From the margin standpoint and the squeeze that we’re talking about, I think it can be summed up this way. I think from the standpoint of the loan pipeline, while we are projecting a loan pipeline to approximate the same level as last year, a large portion of that comes into the student loan piece of that, which carries a lower net yield.
I think also as with interest rates being at, I can’t even remember how many year lows, but certainly beyond 50 years, what we are also on the good side is we’ve got a floor on our floating rate loans, which is about 35% of our loans, we’ve got a floor on the floating rate loans and I think about the bulk of everything has already gone as low as it’s going to go there.
So the loan side is not as challenged as it is the security portfolio side. And in the securities portfolio it’s not the normal maturities. It would be the calls. If we have a significant level of called securities and then we start having to reinvest those, then those securities are coming off the books. As you can see, our investment portfolio yields about 5%. But if they’re coming off of that 5% or 4.5% but based on calls and having to be reinvested, you’re looking at 165, 170 with a three month call, that’s not very exciting.

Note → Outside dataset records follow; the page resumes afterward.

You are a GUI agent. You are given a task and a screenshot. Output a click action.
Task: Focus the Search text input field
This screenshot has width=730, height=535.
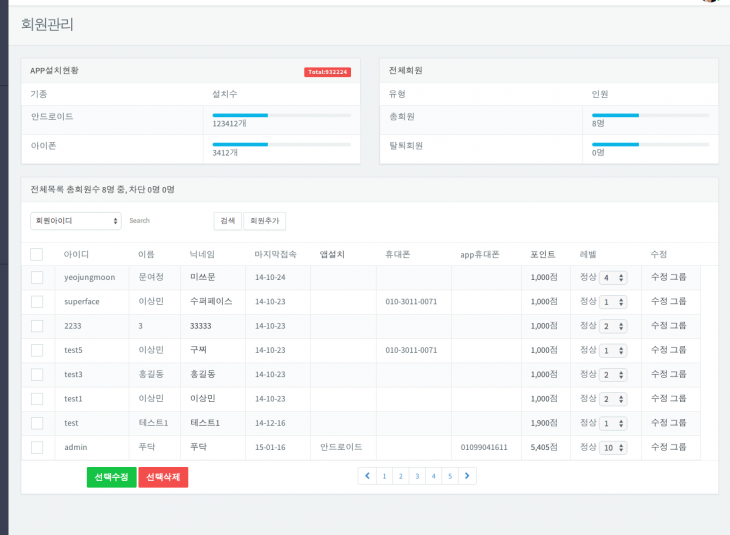[167, 220]
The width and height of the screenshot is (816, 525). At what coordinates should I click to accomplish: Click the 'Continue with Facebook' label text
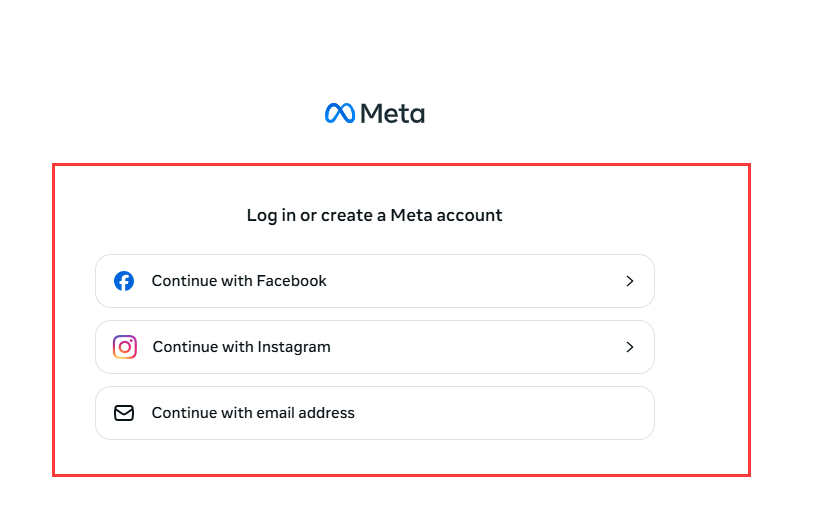239,281
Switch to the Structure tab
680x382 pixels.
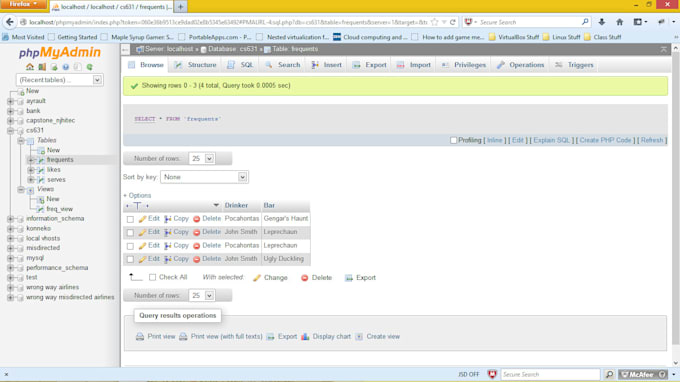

So that’s where we see the real compression. The calls may not all take place and it might work out a little better than we have projected. We do see margin compression for that reason, as far out as we can see in 2009. But certainly we don’t necessarily see that being at the same level as the Q4 2008 over Q4 2007. Somewhere probably south of there.
Matt Olney – Stephens, Inc.
The student loans in Q3 2009, do you still expect those to be sold? Are we still thinking about $130.0 million?
J. Thomas May
We would not sell that much. We keep about $90.0 million in the portfolio. We are holding over $50.0 million. So we will end up somewhere $130.0 million and $140.0 million in the portfolio. So we will only be selling about $60.0 million of that. The rest we will continue to hold because it has not gone into payout. The only thing that we can really sell are the things that we originated in 2008 and 2009.
Robert A. Fehlman
We typically originate about $50.0 million to $54.0 million a year. Next year we are projecting an increase, probably $65.0 million for the 2008, 2009 school year. And as Mr. May said, that’s what we can sell next in the third quarter of 2009.
There are no further questions in the queue.
J. Thomas May
Thank you very much. We appreciate you taking time to be with us.
This concludes today’s conference call.